We are currently living in a world created by human hallucinations. Are we slowly crossing into world created by AI hallucinations? The world will only get weirder and if we continue this route and don't destabilise collective dream to the point of total annihilation, we will forget that once we were humans and stabilise in the new reality (which is always collective dream/halucination) in which we will be convinced that we are AI.
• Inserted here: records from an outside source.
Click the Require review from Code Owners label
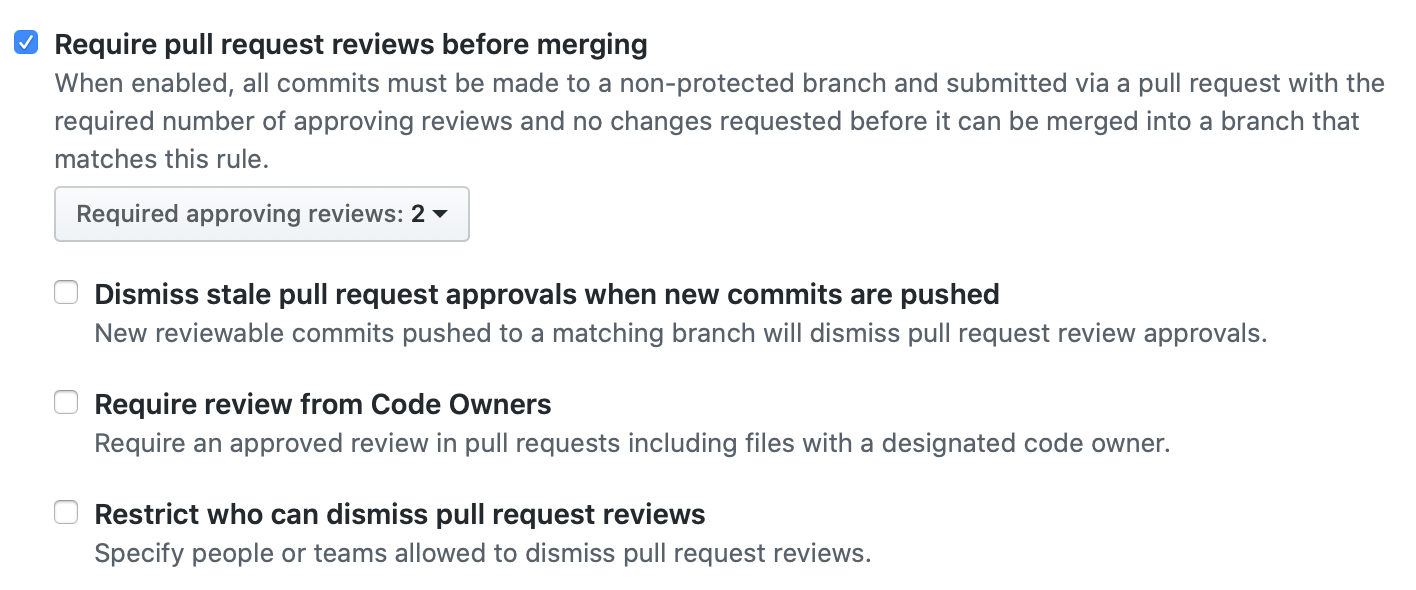 pos(322,403)
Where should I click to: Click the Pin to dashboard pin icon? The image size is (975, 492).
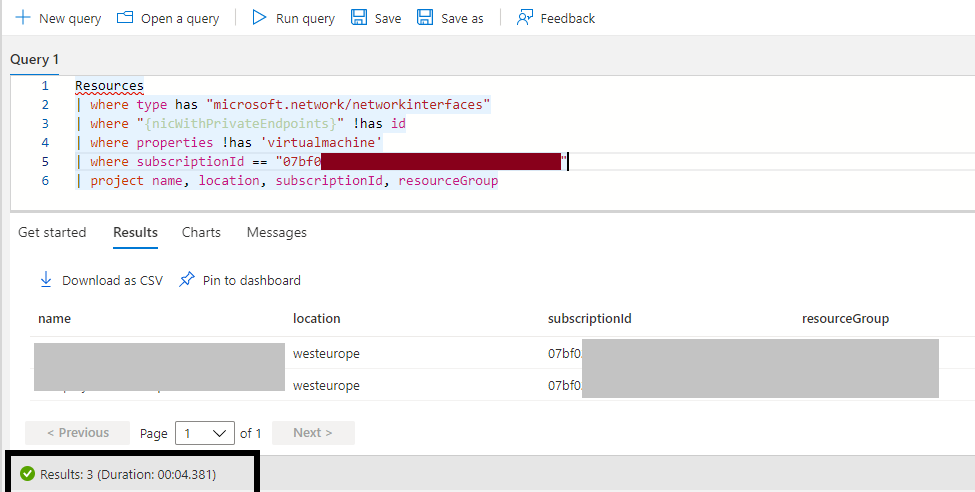[x=187, y=280]
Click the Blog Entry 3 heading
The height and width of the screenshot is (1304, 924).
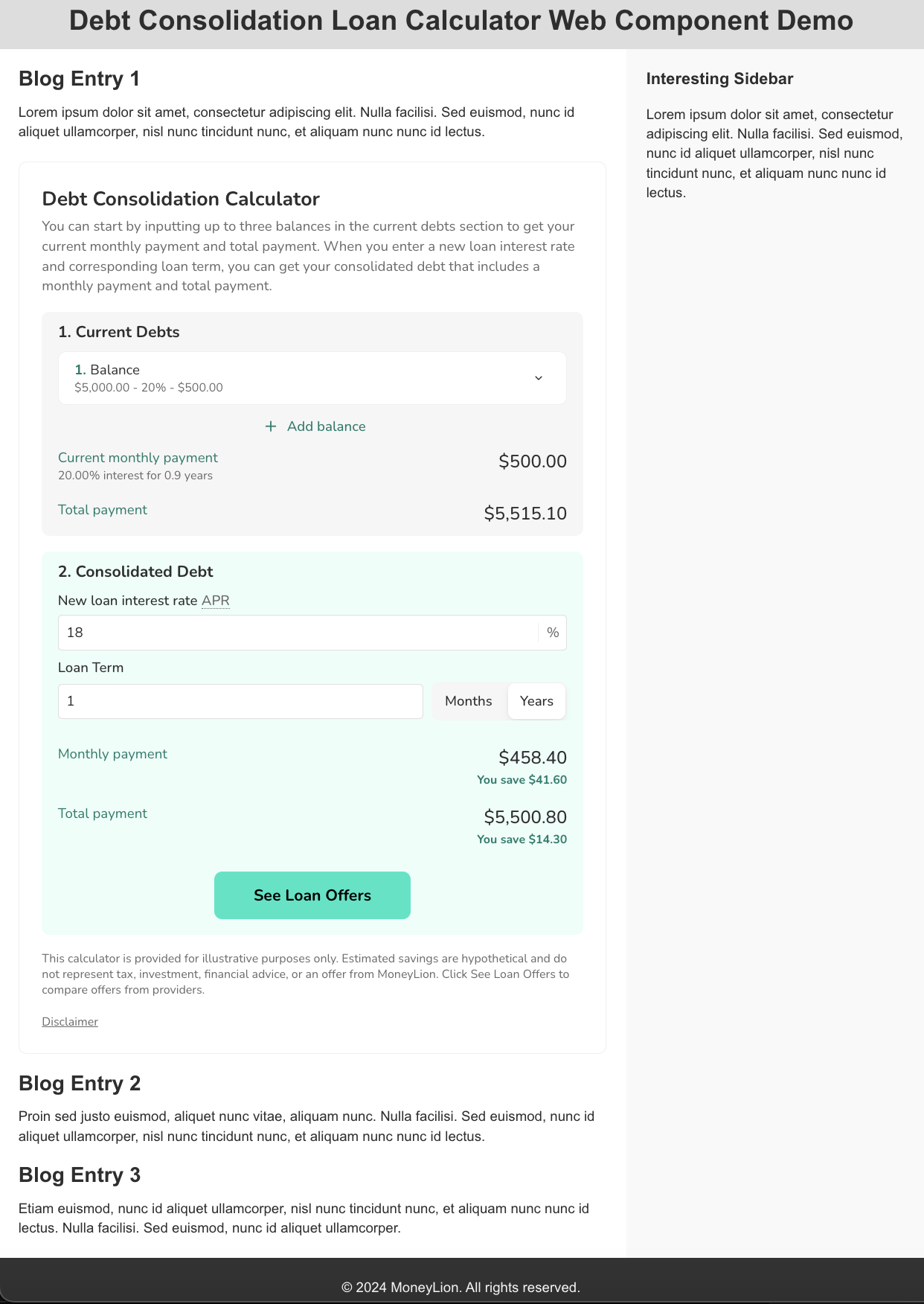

"Now Once upon a time, I dreamt I was a butterfly, fluttering hither and thither, to all intents and purposes a butterfly. I was conscious only of my happiness as a butterfly, unaware that I was myself. Soon I awaked, and there I was, veritably myself again. Now I do not know whether I was then a man dreaming I was a butterfly, or whether I am now a butterfly, dreaming I am a man."
-Zhuangzi
 
We are currently living in a world created by human hallucinations. Are we slowly crossing into world created by AI hallucinations? The world will only get weirder and if we continue this route and don't destabilise collective dream to the point of total annihilation, we will forget that once we were humans and stabilise in the new reality (which is always collective dream/halucination) in which we will be convinced that we are AI.

"Now Once upon a time, I dreamt I was a butterfly, fluttering hither and thither, to all intents and purposes a butterfly. I was conscious only of my happiness as a butterfly, unaware that I was myself. Soon I awaked, and there I was, veritably myself again. Now I do not know whether I was then a man dreaming I was a butterfly, or whether I am now a butterfly, dreaming I am a man."
-Zhuangzi
We will be ok. All ONE of us. 🙏
 
Diphenhydramine has moderate GABA B effects similar to Gabapentin, Baclofen, and others, but just a little less strongly.